Watson検索システムの作り方・入門編
~データの取り込みから自然言語で検索できるまで~

Watsonは、IBMクラウドに登録するだけで誰でも使うことができるAI(人工知能)です(無料プランあり)。

今回は、Discoveryを使って、検索システムを作成していきます。

目次

そもそもDiscoveryとは

Discoveryは、大量のデータを検索して適切な意思決定を支援してくれる、クラウド型情報検索エンジンのことです。

Discoveryを使った検索をするまでの大まかな使い方の流れとしては、
①検索にあたって必要な大量のデータをDiscoveryに取り込む(クローラー機能)
②文章にどのようなフィールドが含まれているかの設定(フィールドの識別)
③さらに適切な検索結果が得られるようにデータに必要な情報をつける(エンリッチ機能)
④実際に検索(クエリ機能)
という4ステップです。

Discoveryの設定方法

まずは、IBMクラウドのアカウントを作成する必要があります。

こちらのページへアクセスし、必要事項を入力してアカウントを作成してください。

IBMクラウドにはさまざまなサービスがありますので、その中から「Discovery」を選択します。

(見つからない方はここから移動できます)

そのまま、「作成」を押します。

Watson Discoveryの起動」を押して開始します。

Discoveryの画面が起動しました。
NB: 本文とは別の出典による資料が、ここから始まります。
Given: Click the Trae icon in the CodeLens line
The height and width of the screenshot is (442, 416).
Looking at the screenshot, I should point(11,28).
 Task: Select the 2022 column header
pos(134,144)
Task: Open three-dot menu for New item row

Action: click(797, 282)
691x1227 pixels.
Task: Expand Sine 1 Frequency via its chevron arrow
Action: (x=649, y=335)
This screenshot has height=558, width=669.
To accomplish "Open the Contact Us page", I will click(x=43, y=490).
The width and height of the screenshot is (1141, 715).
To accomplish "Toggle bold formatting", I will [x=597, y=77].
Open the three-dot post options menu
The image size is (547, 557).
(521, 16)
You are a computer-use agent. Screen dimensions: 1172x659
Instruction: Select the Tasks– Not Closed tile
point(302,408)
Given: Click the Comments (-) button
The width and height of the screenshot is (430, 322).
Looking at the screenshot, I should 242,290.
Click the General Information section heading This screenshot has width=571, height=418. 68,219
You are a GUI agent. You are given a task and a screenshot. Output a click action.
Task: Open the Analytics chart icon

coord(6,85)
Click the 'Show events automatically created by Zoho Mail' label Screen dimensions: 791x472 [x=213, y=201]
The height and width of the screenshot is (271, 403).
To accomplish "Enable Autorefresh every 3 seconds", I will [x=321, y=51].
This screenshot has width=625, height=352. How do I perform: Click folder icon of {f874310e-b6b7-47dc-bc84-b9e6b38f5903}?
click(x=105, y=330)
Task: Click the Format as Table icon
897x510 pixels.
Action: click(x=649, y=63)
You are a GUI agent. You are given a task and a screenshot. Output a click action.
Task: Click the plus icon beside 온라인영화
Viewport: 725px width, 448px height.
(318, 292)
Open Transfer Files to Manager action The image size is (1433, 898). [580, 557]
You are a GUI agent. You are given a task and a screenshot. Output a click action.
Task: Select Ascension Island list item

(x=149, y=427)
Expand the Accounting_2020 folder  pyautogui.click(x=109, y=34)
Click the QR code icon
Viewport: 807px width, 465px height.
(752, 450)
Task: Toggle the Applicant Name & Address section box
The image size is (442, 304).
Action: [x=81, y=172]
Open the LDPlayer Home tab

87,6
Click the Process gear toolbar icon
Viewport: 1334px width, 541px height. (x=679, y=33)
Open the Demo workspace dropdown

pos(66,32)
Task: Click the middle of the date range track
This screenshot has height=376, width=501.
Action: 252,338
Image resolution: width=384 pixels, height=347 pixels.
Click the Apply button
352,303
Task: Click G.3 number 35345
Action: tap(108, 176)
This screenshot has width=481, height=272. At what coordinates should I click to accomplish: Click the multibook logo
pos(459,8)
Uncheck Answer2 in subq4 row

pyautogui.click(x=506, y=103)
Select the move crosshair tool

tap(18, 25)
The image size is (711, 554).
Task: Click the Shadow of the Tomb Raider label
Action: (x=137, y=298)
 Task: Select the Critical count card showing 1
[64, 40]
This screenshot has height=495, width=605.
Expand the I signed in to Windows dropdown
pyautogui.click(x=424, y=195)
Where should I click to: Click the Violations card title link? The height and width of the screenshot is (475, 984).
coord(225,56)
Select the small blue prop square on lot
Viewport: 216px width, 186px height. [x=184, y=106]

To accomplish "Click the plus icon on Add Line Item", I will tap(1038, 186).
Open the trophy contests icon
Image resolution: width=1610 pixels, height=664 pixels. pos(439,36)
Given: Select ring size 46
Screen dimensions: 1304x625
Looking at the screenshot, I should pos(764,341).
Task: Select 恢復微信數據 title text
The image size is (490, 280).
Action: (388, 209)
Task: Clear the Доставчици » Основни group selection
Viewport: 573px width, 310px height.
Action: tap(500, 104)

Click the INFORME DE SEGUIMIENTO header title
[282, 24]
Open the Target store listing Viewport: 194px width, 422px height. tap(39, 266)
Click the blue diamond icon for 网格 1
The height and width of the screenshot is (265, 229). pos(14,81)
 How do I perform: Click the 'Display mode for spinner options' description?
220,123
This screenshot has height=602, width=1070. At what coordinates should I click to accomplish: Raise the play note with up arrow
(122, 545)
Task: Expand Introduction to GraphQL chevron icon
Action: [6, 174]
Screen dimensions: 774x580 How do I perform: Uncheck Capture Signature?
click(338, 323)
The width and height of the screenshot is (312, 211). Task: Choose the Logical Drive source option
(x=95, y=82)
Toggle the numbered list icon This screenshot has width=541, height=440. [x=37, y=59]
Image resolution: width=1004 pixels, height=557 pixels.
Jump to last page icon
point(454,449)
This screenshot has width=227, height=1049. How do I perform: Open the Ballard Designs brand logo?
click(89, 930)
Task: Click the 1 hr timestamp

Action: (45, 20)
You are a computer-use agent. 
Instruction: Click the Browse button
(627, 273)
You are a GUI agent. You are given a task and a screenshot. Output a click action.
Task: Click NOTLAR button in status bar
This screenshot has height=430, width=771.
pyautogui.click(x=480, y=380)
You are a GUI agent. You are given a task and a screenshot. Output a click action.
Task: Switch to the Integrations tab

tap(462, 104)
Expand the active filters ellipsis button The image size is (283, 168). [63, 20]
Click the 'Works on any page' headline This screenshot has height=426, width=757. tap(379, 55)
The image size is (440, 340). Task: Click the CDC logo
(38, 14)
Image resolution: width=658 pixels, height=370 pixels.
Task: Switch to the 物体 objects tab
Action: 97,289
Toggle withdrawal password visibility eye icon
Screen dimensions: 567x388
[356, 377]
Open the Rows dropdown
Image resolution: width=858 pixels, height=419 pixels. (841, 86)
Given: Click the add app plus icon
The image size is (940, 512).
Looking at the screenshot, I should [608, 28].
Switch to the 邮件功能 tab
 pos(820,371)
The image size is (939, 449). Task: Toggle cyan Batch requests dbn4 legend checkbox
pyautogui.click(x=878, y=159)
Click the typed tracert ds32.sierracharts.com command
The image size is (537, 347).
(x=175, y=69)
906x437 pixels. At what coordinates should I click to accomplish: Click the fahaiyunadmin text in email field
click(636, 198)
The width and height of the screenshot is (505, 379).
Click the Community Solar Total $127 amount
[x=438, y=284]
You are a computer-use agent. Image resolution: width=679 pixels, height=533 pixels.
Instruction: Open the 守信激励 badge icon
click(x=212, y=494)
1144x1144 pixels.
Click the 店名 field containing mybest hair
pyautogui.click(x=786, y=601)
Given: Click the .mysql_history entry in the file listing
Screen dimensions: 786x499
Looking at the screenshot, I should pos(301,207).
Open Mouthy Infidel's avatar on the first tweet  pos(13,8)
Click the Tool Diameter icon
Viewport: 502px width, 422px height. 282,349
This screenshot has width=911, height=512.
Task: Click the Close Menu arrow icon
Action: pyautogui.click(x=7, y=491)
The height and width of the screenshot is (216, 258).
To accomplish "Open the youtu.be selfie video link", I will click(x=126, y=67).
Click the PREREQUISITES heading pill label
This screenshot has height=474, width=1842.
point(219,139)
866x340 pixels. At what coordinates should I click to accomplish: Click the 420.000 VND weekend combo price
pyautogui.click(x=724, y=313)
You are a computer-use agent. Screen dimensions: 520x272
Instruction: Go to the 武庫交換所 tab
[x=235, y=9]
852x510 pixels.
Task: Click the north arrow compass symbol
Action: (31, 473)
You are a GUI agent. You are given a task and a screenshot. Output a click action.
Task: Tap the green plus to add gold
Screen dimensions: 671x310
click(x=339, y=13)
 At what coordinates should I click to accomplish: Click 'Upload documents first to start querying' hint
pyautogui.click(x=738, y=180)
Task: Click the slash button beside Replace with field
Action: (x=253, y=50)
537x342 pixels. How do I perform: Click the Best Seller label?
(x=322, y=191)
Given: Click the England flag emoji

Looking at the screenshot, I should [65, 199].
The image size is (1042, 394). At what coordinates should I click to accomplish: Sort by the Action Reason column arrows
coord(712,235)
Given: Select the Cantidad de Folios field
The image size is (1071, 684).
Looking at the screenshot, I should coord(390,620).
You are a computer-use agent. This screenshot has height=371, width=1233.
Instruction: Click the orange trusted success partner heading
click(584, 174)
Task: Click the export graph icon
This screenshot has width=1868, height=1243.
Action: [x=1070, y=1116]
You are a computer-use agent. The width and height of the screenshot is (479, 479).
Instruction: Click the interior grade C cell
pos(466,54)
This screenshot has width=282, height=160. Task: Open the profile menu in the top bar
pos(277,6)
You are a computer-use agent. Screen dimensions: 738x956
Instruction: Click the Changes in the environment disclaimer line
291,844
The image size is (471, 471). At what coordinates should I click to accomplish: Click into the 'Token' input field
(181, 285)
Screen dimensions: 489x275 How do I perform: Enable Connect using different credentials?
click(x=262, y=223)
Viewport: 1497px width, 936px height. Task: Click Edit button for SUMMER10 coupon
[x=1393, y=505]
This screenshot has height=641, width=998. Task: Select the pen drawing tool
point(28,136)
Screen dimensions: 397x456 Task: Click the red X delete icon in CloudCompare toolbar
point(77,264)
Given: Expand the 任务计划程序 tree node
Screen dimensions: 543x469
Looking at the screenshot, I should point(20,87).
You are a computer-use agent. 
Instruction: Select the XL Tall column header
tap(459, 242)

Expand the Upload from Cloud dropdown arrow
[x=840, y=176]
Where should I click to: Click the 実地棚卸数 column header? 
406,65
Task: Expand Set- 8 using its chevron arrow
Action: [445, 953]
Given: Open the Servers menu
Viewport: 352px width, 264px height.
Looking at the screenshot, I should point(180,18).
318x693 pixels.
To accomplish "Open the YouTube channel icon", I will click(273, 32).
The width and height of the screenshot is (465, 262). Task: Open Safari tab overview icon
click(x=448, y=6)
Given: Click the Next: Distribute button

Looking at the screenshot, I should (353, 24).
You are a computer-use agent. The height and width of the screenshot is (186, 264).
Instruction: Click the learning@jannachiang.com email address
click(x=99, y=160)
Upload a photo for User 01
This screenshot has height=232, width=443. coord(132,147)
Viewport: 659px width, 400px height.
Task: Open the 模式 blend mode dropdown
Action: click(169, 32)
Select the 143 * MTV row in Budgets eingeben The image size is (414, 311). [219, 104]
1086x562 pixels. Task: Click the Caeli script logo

ここに既にある「Watson Discovery News」のようなものが1つ1つのデータを格納しているコレクションというものになります。

今から、新たなコレクションを作成していきます。

Upload your own data」を押すと、下のような画面が出てきます。

①このデータの名前を「Collection name」に記入してください。

②「Select the language of your documents」で「Japanese」を選択します。

③「create」を押します。

この画面になれば、初期設定は完了です。

Crawler(クローラー)機能でデータを取り込む

まず、①検索にあたって必要な大量のデータをDiscoveryに取り込む(クローラー機能)作業です。

取り込むデータの形式によって、のちのち検索結果としてでてきたデータが綺麗に出力されるかどうか決まってきます。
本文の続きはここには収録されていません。